→ **Work to be completed**
Copy out everything from the line containing "Screen dimensions: 1568x728" down to the line containing "click(386, 681)", both lines included and requests kept, with each coordinate in the answers multiplied by 0.5 and rounded to a whole number, halves rounding up. Give only those lines.

→ **The records**

start

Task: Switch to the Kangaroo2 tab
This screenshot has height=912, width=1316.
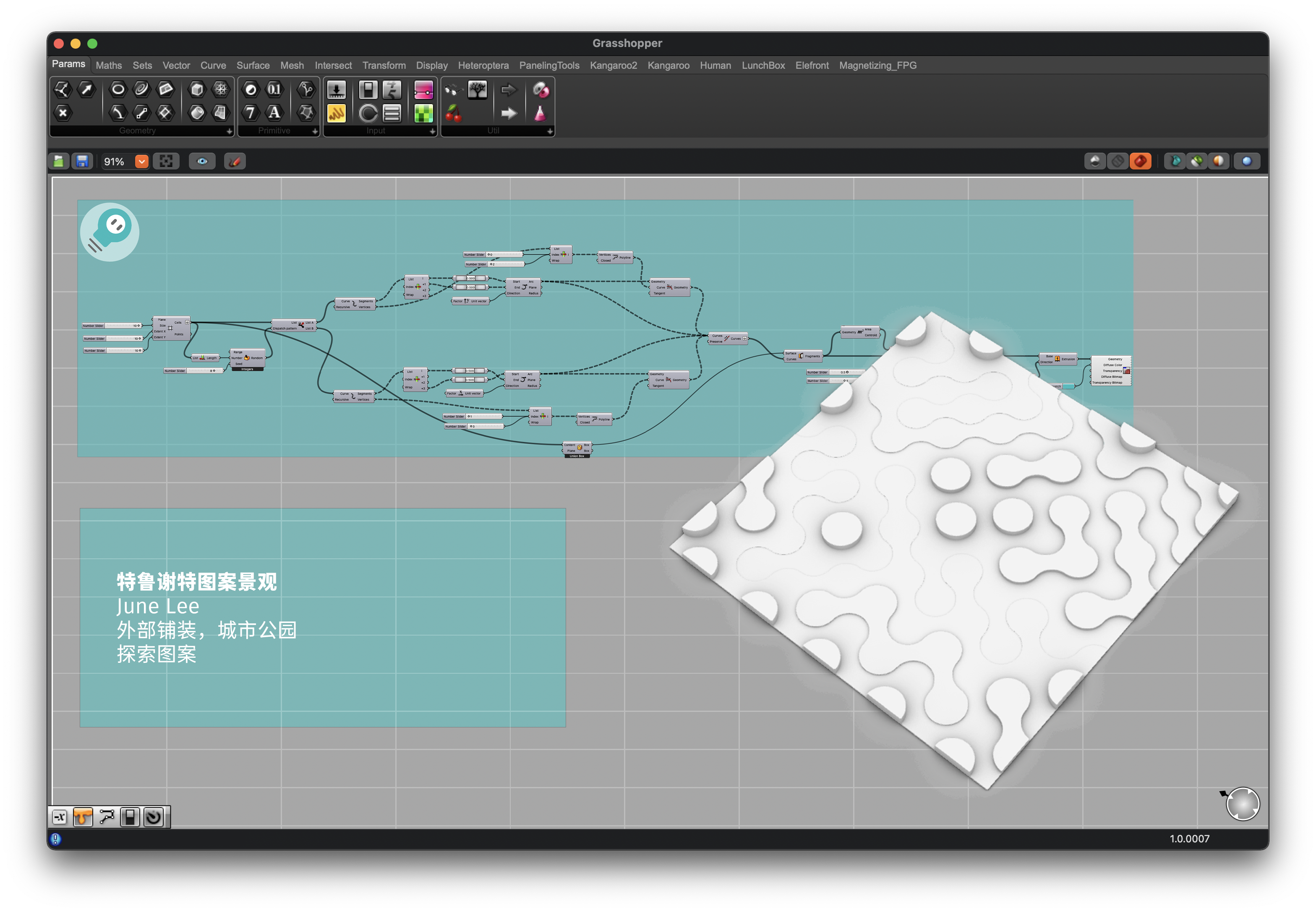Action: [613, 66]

end
start

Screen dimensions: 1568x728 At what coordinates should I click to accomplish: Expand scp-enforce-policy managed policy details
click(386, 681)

end

→ **Task response**
Screen dimensions: 1568x728 At what coordinates should I click to accomplish: Expand scp-enforce-policy managed policy details
click(193, 341)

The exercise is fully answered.